A century after the Tulsa race massacre, a grocery store opens to serve the community

Oasis Fresh Market is a result of many hands working to address food access in a long-overlooked neighborhood

Published June 13, 2021 6:59PM (EDT)

 (Photo courtesy of Oasis Fresh Market)
(Photo courtesy of Oasis Fresh Market)

This story first appeared on Civil Eats.

Before Vanessa Hall-Harper won her District 1 City Council position in Tulsa, Oklahoma, in 2016, she talked extensively with her soon-to-be constituents and learned that food security was one of the most pressing issues for residents in North Tulsa. That's why she made it a mission to place a moratorium on dollar stores and bring in healthy food options.

"In engaging with my community, the number one issue of concern that I heard was that we don't have a grocery store in our community where we can go and shop, that all we have are dollar stores," said Hall-Harper in a recent phone interview. "It's something that I didn't suffer from because I happen to have adequate transportation, so I could go anywhere in Tulsa to shop and get what I want. But obviously, there's a large segment of my constituents that cannot."
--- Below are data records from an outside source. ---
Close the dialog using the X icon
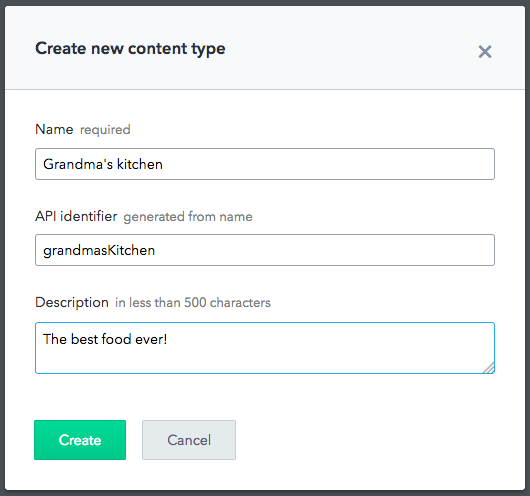 pos(485,52)
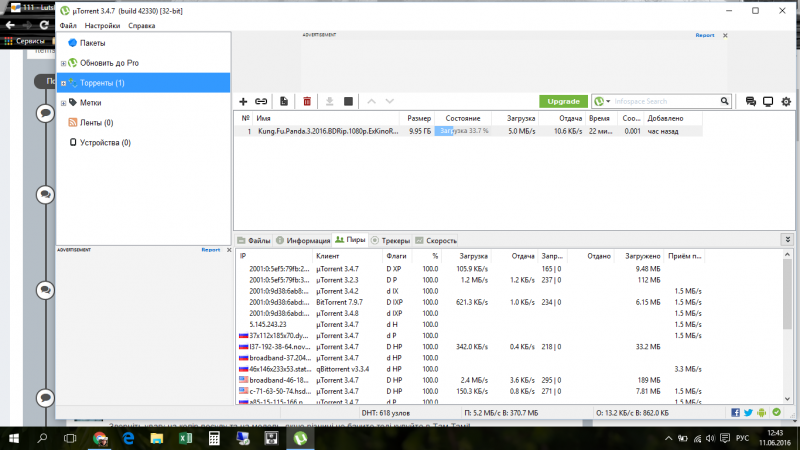This screenshot has width=800, height=450.
Task: Open the Preferences gear icon
Action: click(786, 101)
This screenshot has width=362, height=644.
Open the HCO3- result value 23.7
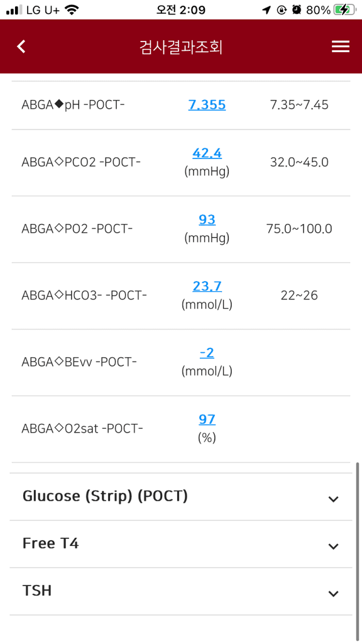tap(207, 287)
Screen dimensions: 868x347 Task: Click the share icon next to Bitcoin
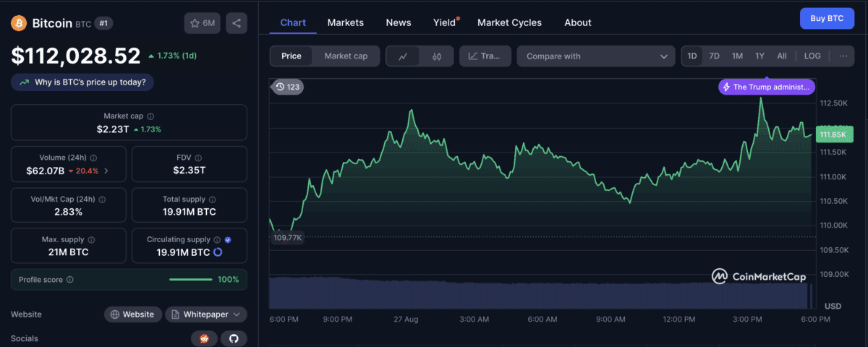click(x=237, y=23)
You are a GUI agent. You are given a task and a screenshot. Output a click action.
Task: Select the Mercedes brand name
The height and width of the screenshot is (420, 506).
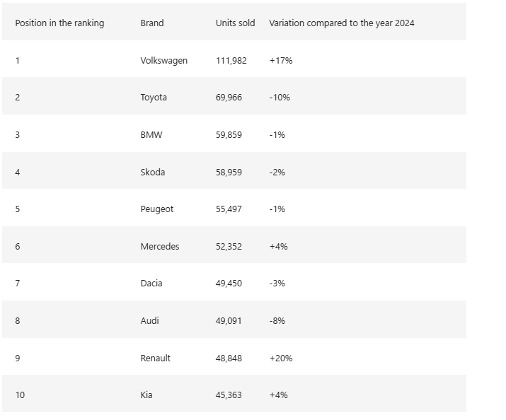[x=160, y=247]
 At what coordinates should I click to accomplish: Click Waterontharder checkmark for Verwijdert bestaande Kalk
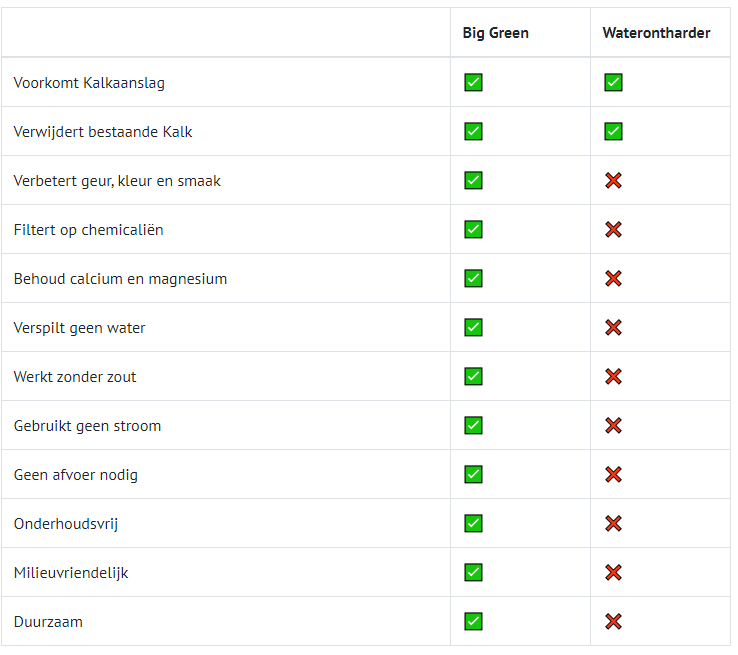tap(613, 131)
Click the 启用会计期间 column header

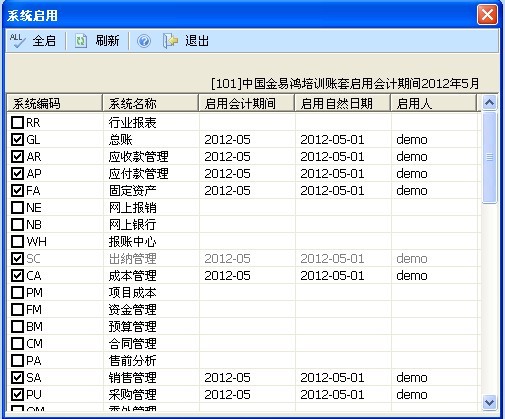(x=247, y=103)
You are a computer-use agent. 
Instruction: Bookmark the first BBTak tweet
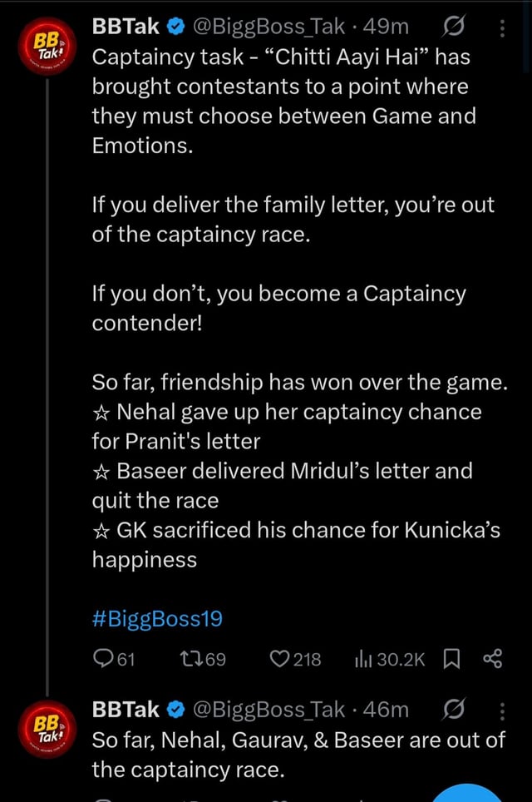451,660
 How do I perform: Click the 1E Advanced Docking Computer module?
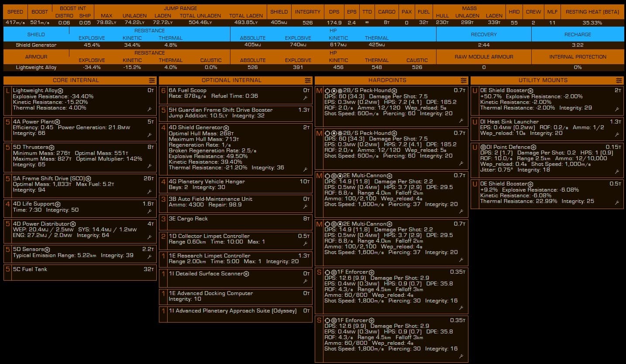[x=210, y=293]
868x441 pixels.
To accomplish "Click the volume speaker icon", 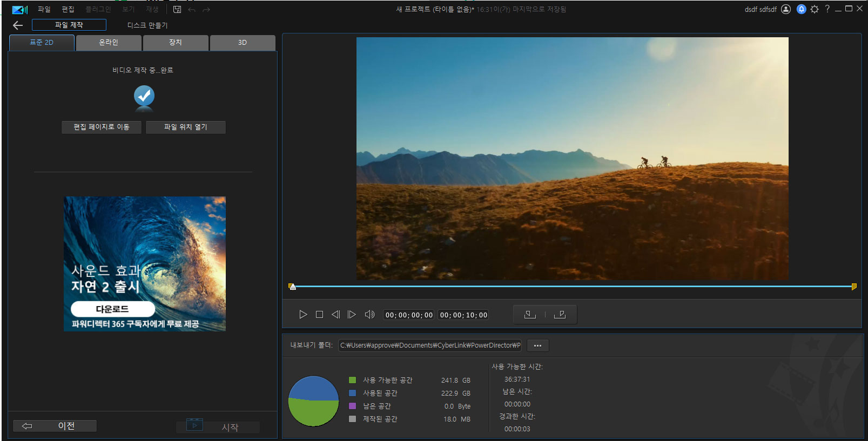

Food access is just one of a number of equity issues that are in the spotlight this year, as Tulsa marks an important anniversary. One hundred years ago, a mob of white vigilantes burned down Tulsa's Greenwood District — the area known as Black Wall Street that sits in what is now Hall-Harper's district — killing an unknown number of people and destroying Black wealth, and health, for generations.

Read more Civil Eats: Op-Ed: Hunger is a Political Decision. We Can Work to End It.

On Monday, people from all across Tulsa and the surrounding region will come together to commemorate the centennial anniversary of the massacre. But some residents of the neighborhood will also be marking a quieter change. For the first time in more than a decade, North Tulsa is home to a new, 16,000-square-foot independently owned grocery store stocked with fresh fruit, vegetables, meats, baked goods, and other whole foods.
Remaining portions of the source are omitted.